Galpa, c’est une ville d’Inde à l’atmosphère lourde, léthargique, que l’on découvre par les yeux d’un narrateur qui s’y voudrait étranger :

Pierres désenchantées. Pierres vouées aux lentes meurtrissures, comme des femmes oubliées. Il en est de Galpa comme de toutes les villes où nous ne ployons plus l’avenir à notre amour. Les pierres s’arrogent une liberté inquiétante. Elles éloignent d’elles les caresses, les rumeurs, avec une rage croissante à mesure que gagne le silence, et les cris même, quand il arrive qu’un enfant s’égare dans les maisons éteintes, elles les travaillent jusqu’à les rendre méconnaissables.

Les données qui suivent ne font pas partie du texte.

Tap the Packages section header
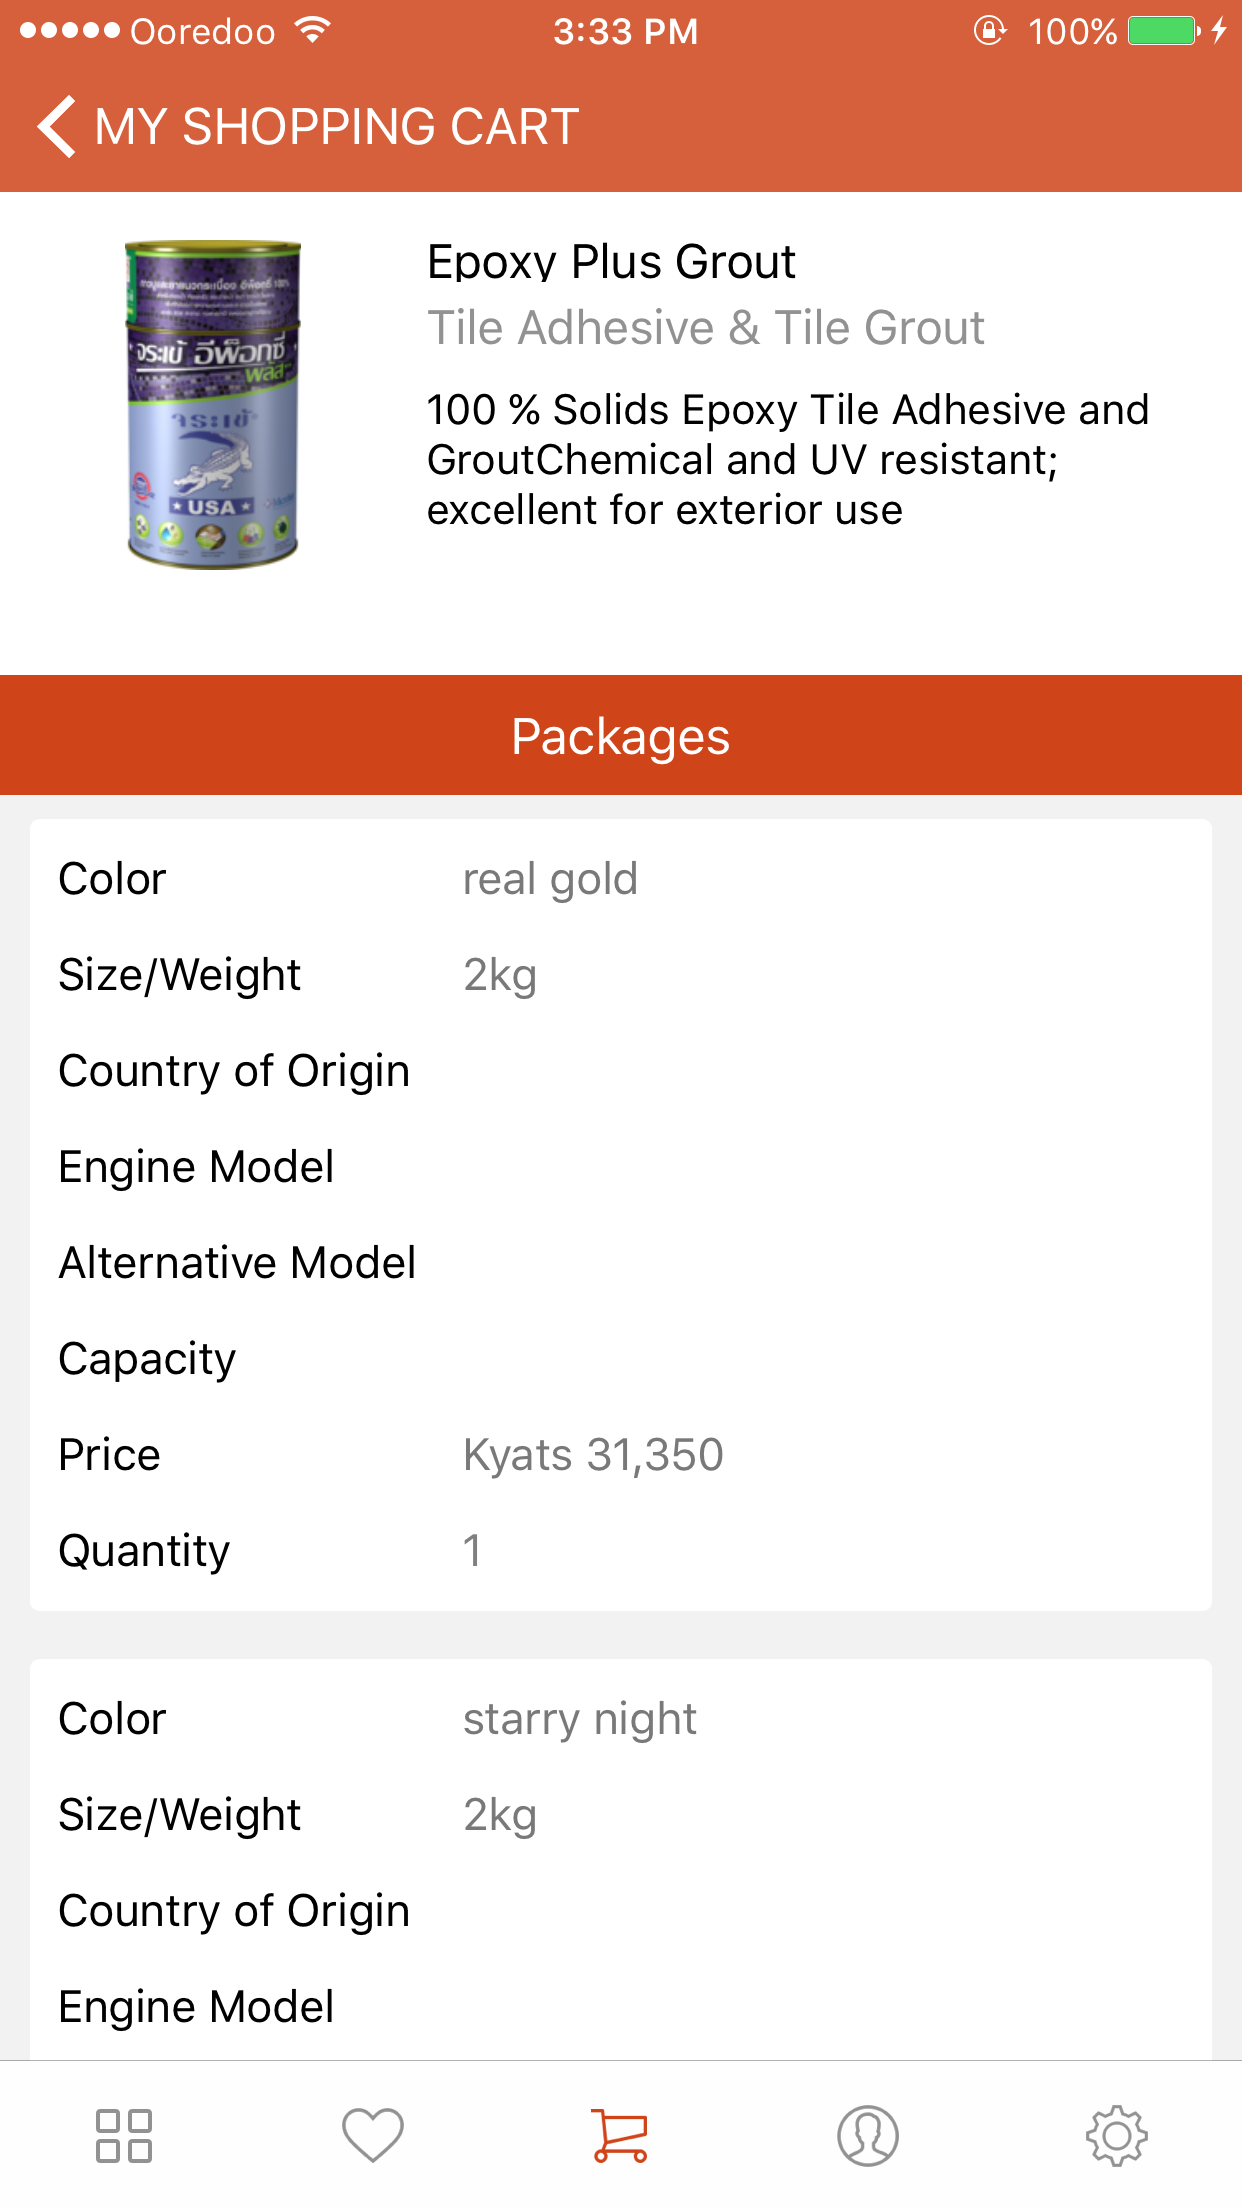Screen dimensions: 1242x2208 pyautogui.click(x=621, y=736)
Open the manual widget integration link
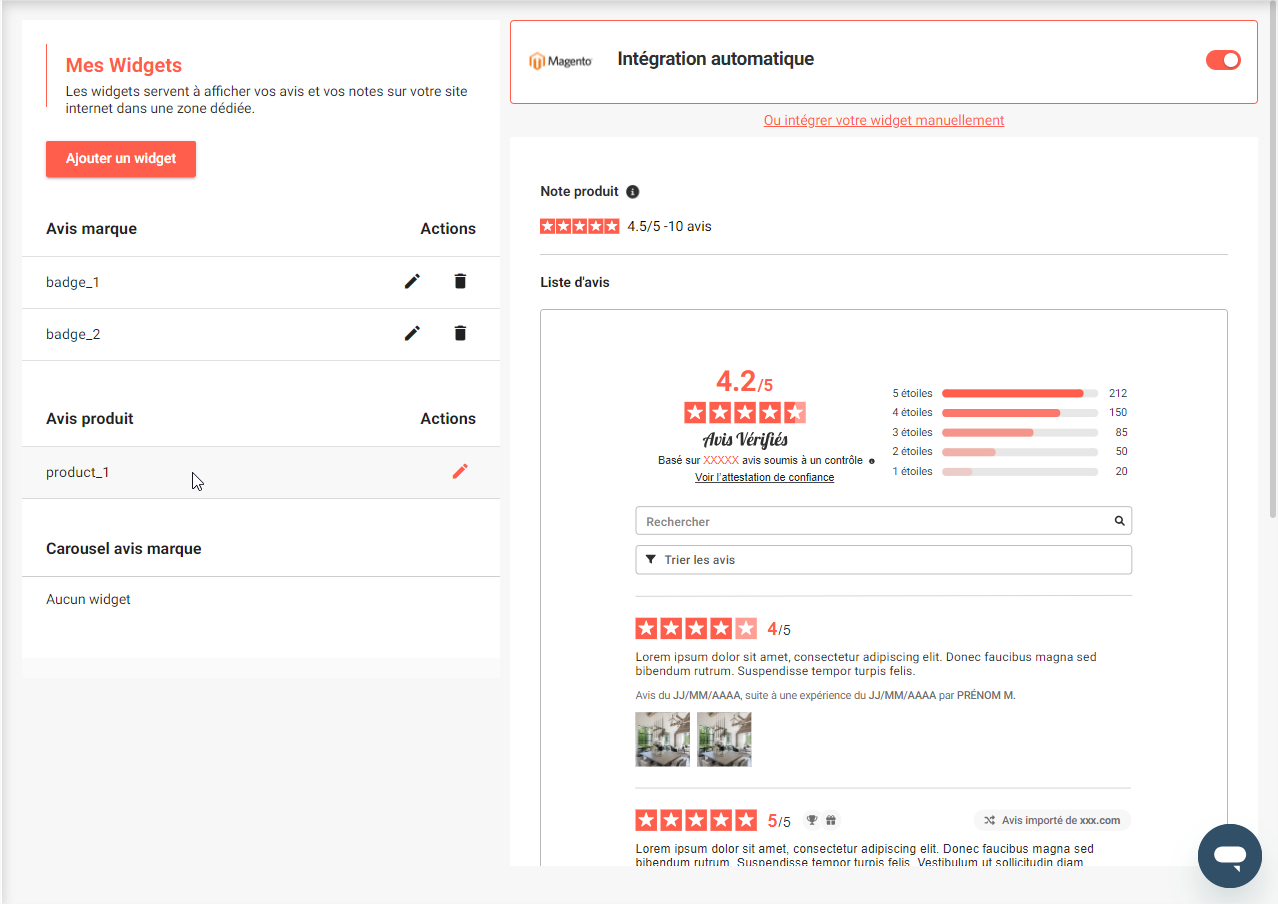This screenshot has width=1278, height=904. pos(883,120)
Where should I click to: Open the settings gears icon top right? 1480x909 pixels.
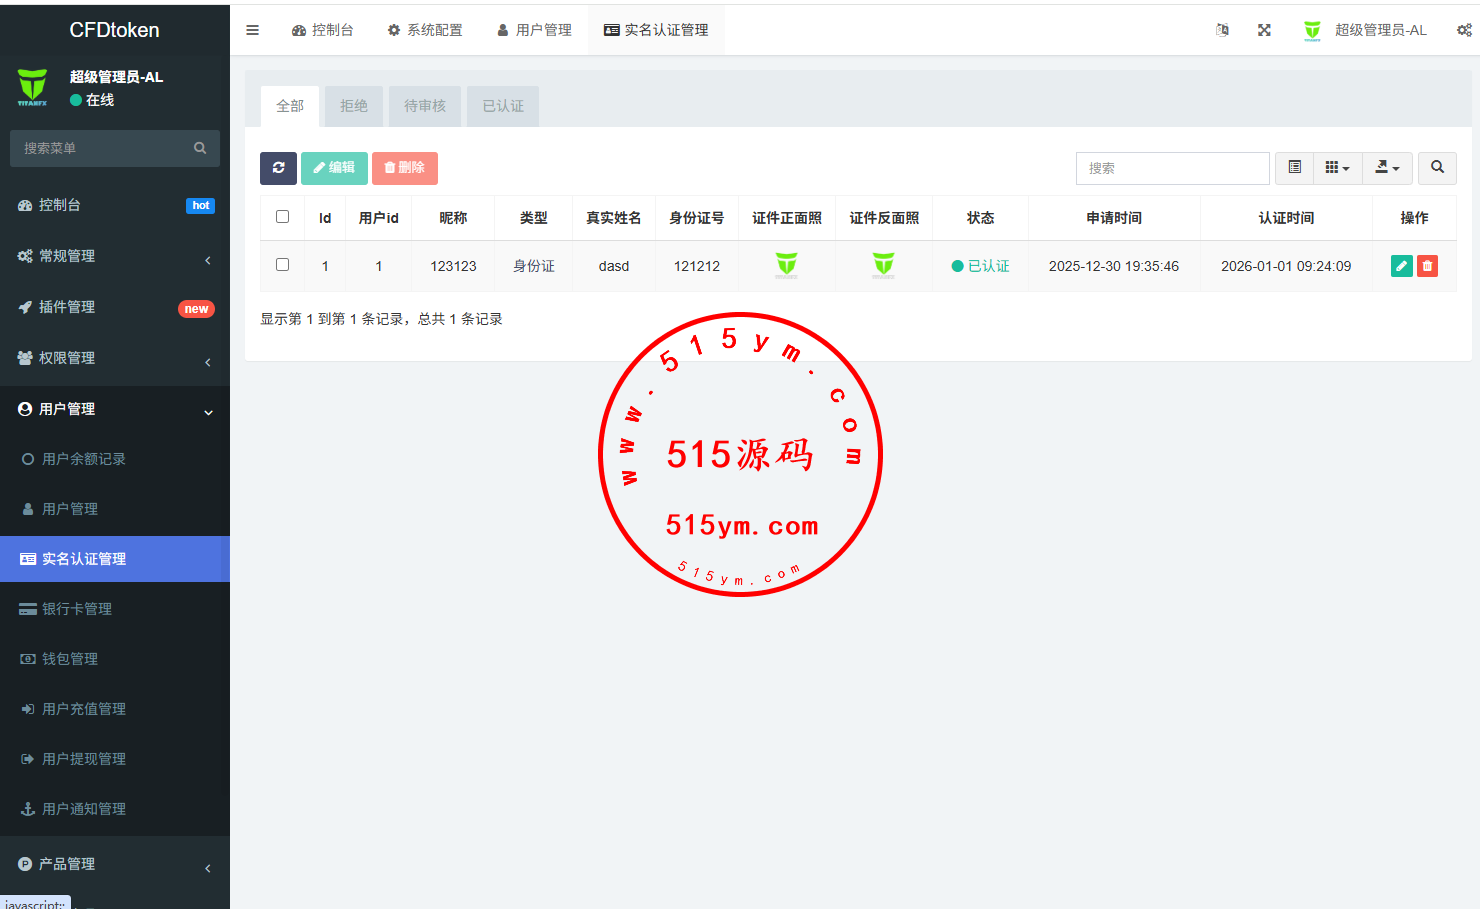[x=1464, y=30]
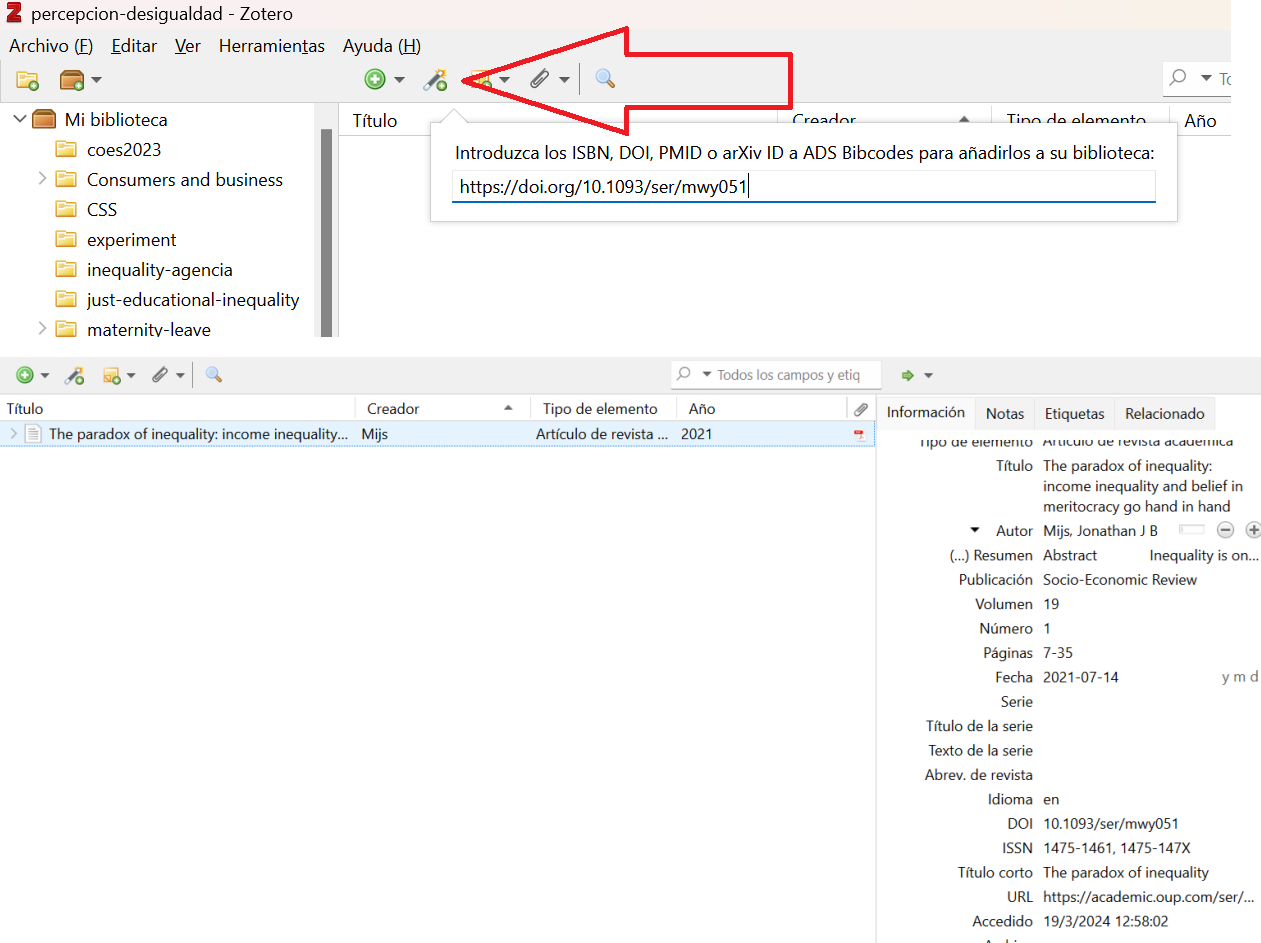Image resolution: width=1261 pixels, height=943 pixels.
Task: Switch to the Notas tab
Action: click(x=1005, y=413)
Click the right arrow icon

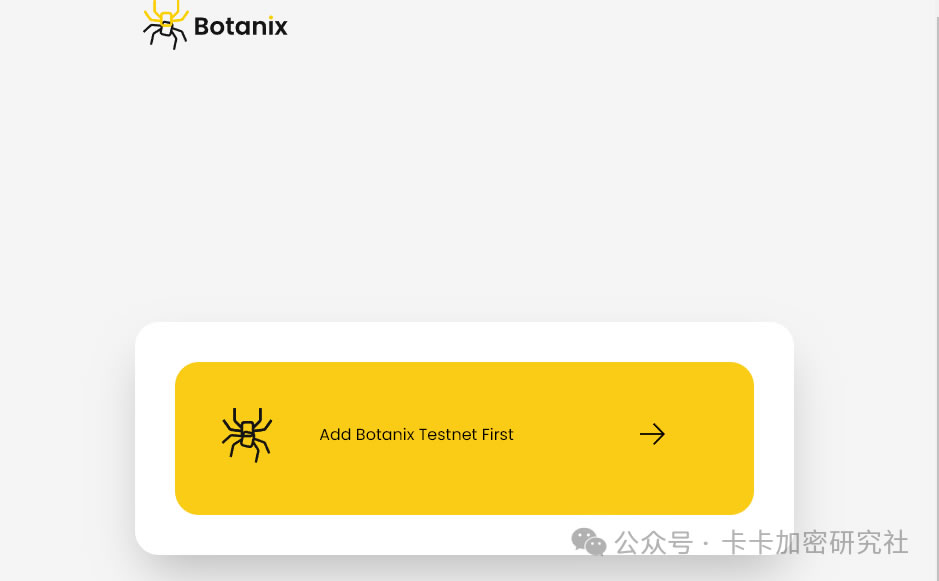652,434
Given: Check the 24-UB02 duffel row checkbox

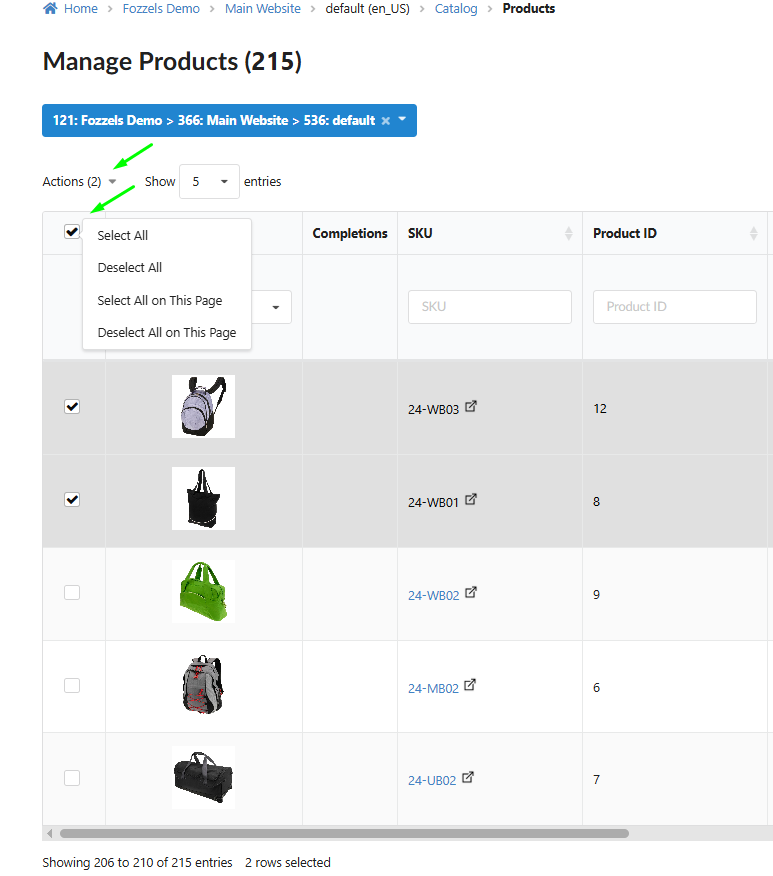Looking at the screenshot, I should pyautogui.click(x=72, y=778).
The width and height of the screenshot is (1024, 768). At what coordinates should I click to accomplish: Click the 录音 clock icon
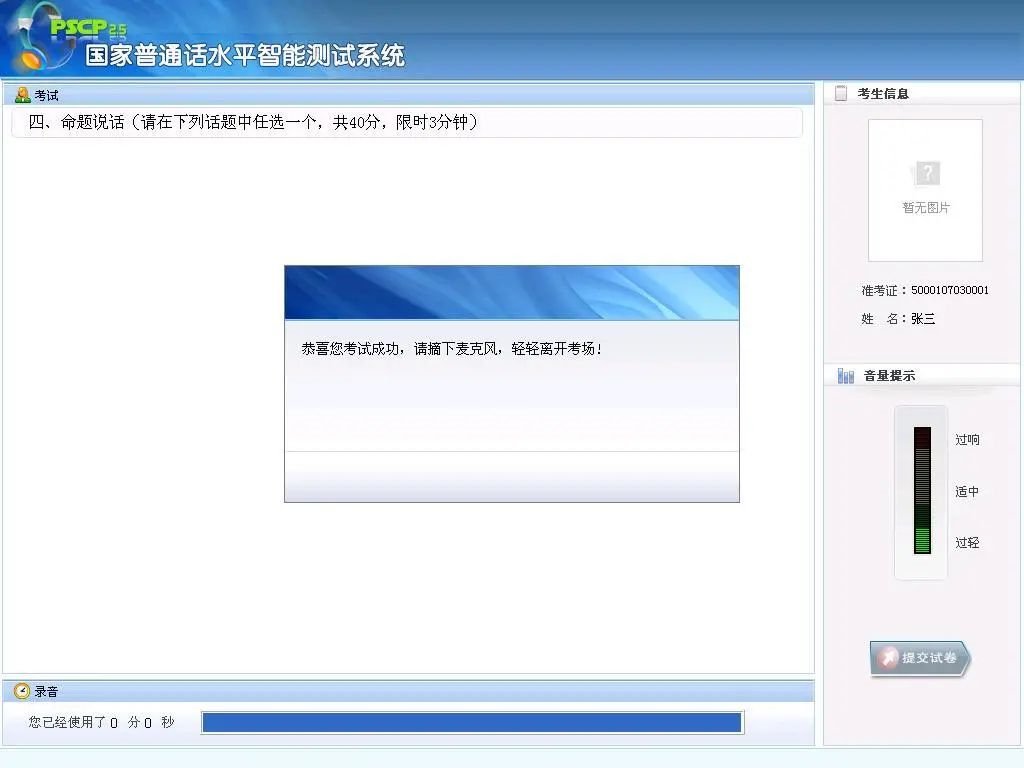[x=22, y=691]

Galpa c’est aussi une ville où l’on trouve un palais délabré au plafond duquel s’étend une fissure digne de Damoclès :

Comment s’accommoder de la fissure ? Comment ruser avec elle ? C’est là tout mon problème. J’ai beau me dire que je suis étranger à Galpa, que l’Inde même ne m’est qu’un malaise passager, je ne parviens pas à me leurrer tout à fait. Qui peut dire qu’il n’est pas concerné par le travail des saisons, des pluies ? Qui n’a lu, au moins une fois, l’éternité à livre ouvert ?
La fissure est un cri dans le crépuscule. Si nous la quittons elle nous rattrape, si nous la fixons elle nous dévore. Je la ressens comme une angoisse au creux de l’estomac. Cette angoisse est récente. Elle me laisse pantois. Ce n’est pas tant la menace qu’elle laisse planer qui me frappe, mais mon incapacité à résoudre ce problème comme tous les autres.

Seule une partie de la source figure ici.